Throughout my life I have put myself in wilderness and have learned to, and love to, feel comfortably uncomfortable. When I place my body in the wilderness I assume in some sense it is one with it. Then I explore extreme situations, suffering, and what it does it do to me, within me, outside of me. The following experiment was intended to expose myself to a different but similar kind of situation and uncomfortableness. An experiment in feeling comfortably uncomfortable outside wilderness/wildness, yet without weirdness. Being an integral part of the space given to me as a speaker.

I never watched, had heard of, or did a scientific talk in the nude. It is outside the social convention of academia. Being in the nude is no longer radical in art, but it is in science.
Yet, what is radical anyway if science has charted everything? Is there even wildness/wilderness/weirdness in science? With all the control, method, and protocol, it is actually quite easy to be a rule-breaker, queer, or a wild human, in science.

A serious scientific presentation in the nude as an experiment in rhetoric

According to Aristotle the modes of persuasion, or rhetoric appeals, are Ethos, Logos, and Pathos. Ethos is an appeal to ethics and deals with the character and trustworthiness of the speaker. Pathos is an appeal to emotion by creating an argument or a passionate delivery that draws an emotional response from the audience. Logos is an appeal to logic by conveying facts and figures in a clear and accurate manner. Scientists generally focus on Logos and to some extent Pathos, but Ethos is usually assumed to be equivalent to the scientist’s credentials and scientific method used, instead of demonstrated in the scientific presentation itself. However, “Audiences view trustworthiness as the motivation to be truthful. Identifying whom to trust follows systematic principles. Perception of scientists, like other social perceptions, involves inferring both their apparent intent (warmth) and capability (competence).” (Fiske & Dupree, 2014). Lewis remarked after my talk that nakedness of the scientist increased the trustworthiness of the scientist and trust in the content. Are scientists more trustworthy when they reveal all, expose, or commit themselves to the uncomfortable closing of distance between speaker and audience. What when all scientists would try it?

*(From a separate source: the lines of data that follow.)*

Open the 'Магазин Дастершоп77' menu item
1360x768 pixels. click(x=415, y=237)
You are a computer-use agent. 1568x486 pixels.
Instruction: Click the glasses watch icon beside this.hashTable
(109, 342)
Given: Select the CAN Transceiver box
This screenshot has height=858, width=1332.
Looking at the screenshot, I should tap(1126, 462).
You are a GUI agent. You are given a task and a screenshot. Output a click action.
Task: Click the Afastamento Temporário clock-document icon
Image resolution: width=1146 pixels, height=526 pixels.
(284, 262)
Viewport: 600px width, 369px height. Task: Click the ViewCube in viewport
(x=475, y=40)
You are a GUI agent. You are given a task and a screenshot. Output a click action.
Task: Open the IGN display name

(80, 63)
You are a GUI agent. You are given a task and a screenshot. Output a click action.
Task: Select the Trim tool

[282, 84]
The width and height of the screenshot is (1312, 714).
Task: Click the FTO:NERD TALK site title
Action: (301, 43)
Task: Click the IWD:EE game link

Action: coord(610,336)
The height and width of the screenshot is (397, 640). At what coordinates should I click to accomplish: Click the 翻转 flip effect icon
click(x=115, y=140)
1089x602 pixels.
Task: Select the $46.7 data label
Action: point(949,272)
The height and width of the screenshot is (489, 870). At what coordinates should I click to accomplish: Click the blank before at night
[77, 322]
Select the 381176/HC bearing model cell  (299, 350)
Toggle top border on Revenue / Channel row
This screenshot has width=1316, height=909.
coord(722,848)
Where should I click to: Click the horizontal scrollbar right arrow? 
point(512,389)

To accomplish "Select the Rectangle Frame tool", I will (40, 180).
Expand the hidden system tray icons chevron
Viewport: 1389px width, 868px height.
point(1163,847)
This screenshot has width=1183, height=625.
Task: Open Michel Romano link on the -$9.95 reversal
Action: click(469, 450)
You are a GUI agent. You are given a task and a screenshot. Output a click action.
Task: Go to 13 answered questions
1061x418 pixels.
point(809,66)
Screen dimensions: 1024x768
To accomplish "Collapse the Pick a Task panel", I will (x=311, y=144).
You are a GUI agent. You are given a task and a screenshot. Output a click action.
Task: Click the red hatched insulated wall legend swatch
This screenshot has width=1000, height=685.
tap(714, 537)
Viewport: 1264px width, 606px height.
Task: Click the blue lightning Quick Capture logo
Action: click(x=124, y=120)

Are you looking up? Into the deep space of geological time? Is it looking back down?

 

References

Crutzen, P. J. 2002 Geology of mankind: the Anthropocene. Nature 415, 23.

Gibbard, P. L., & Walker, M. J. C. (2014). The term ‘Anthropocene’ in the context of formal geological classification. Geological Society, London, Special Publications, 395(1), 29-37.

Fiske, S. T., & Dupree, C. (2014). Gaining trust as well as respect in communicating to motivated audiences about science topics. Proceedings of the National Academy of Sciences, 111(Supplement 4), 13593-13597. http://www.pnas.org/content/111/Supplement_4/13593.full

Ruddiman, W. F., Ellis, E. C., Kaplan, J. O., & Fuller, D. Q. (2015). Defining the epoch we live in. Science, 348(6230), 38-39.

Steffen, W., Grinevald, J., Crutzen, P., & McNeill, J. (2011). The Anthropocene: conceptual and historical perspectives. Philosophical Transactions of the Royal Society of London A: Mathematical, Physical and Engineering Sciences, 369(1938), 842-867.

Zalasiewicz, J., & 27 others, 2017. Making the case for a formal Anthropocene Epoch: an analysis of ongoing critiques. Newsletters on Stratigraphy, 50(2), 205-226.